*** Opening RECORDED DATA ***
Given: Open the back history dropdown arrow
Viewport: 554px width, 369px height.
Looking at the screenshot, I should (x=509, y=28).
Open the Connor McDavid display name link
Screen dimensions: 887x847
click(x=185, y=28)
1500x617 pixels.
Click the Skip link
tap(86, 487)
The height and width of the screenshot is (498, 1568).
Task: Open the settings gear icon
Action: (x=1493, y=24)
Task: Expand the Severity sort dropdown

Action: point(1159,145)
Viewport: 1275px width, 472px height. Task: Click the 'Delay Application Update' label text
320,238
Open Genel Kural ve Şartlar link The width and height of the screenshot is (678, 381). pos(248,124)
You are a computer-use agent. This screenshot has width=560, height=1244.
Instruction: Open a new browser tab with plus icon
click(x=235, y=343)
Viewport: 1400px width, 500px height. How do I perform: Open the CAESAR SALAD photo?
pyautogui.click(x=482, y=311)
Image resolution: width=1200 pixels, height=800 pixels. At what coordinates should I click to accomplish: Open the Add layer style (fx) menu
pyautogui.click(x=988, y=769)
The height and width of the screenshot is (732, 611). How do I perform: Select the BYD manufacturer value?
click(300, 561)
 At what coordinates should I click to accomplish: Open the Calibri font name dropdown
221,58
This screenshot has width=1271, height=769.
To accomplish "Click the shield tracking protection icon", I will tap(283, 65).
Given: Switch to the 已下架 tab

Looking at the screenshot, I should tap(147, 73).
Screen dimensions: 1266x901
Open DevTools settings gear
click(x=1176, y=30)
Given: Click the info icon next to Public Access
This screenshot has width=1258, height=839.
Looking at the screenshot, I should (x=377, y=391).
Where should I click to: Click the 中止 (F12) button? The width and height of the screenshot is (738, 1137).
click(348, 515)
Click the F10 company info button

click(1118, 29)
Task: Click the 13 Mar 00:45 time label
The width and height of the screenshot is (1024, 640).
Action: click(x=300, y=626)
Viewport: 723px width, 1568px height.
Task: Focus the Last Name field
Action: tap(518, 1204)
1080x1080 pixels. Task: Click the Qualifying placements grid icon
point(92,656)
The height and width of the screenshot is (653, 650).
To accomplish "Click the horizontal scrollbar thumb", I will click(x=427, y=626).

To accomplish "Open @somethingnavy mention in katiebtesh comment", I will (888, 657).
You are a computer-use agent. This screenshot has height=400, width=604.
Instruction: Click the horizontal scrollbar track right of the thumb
*** Closing RECORDED DATA ***
• _INSTRUCTIONS FOR THE TASK_
Could you type out every entry again exactly as it stands?

• _SOLUTION_
Given: Open the back history dropdown arrow
Viewport: 554px width, 369px height.
Looking at the screenshot, I should (x=509, y=28).
Open the Connor McDavid display name link
Screen dimensions: 887x847
click(x=185, y=28)
1500x617 pixels.
Click the Skip link
tap(86, 487)
The height and width of the screenshot is (498, 1568).
Task: Open the settings gear icon
Action: (x=1493, y=24)
Task: Expand the Severity sort dropdown

Action: point(1159,145)
Viewport: 1275px width, 472px height. Task: Click the 'Delay Application Update' label text
320,238
Open Genel Kural ve Şartlar link The width and height of the screenshot is (678, 381). pos(248,124)
You are a computer-use agent. This screenshot has width=560, height=1244.
Instruction: Open a new browser tab with plus icon
click(x=235, y=343)
Viewport: 1400px width, 500px height. How do I perform: Open the CAESAR SALAD photo?
pyautogui.click(x=482, y=311)
Image resolution: width=1200 pixels, height=800 pixels. At what coordinates should I click to accomplish: Open the Add layer style (fx) menu
pyautogui.click(x=988, y=769)
The height and width of the screenshot is (732, 611). How do I perform: Select the BYD manufacturer value?
click(300, 561)
 At what coordinates should I click to accomplish: Open the Calibri font name dropdown
221,58
This screenshot has width=1271, height=769.
To accomplish "Click the shield tracking protection icon", I will tap(283, 65).
Given: Switch to the 已下架 tab

Looking at the screenshot, I should tap(147, 73).
Screen dimensions: 1266x901
Open DevTools settings gear
click(x=1176, y=30)
Given: Click the info icon next to Public Access
This screenshot has width=1258, height=839.
Looking at the screenshot, I should (x=377, y=391).
Where should I click to: Click the 中止 (F12) button? The width and height of the screenshot is (738, 1137).
click(348, 515)
Click the F10 company info button

click(1118, 29)
Task: Click the 13 Mar 00:45 time label
The width and height of the screenshot is (1024, 640).
Action: click(x=300, y=626)
Viewport: 723px width, 1568px height.
Task: Focus the Last Name field
Action: tap(518, 1204)
1080x1080 pixels. Task: Click the Qualifying placements grid icon
point(92,656)
The height and width of the screenshot is (653, 650).
To accomplish "Click the horizontal scrollbar thumb", I will click(x=427, y=626).

To accomplish "Open @somethingnavy mention in katiebtesh comment", I will (888, 657).
You are a computer-use agent. This screenshot has height=400, width=604.
Instruction: Click the horizontal scrollbar track right of the thumb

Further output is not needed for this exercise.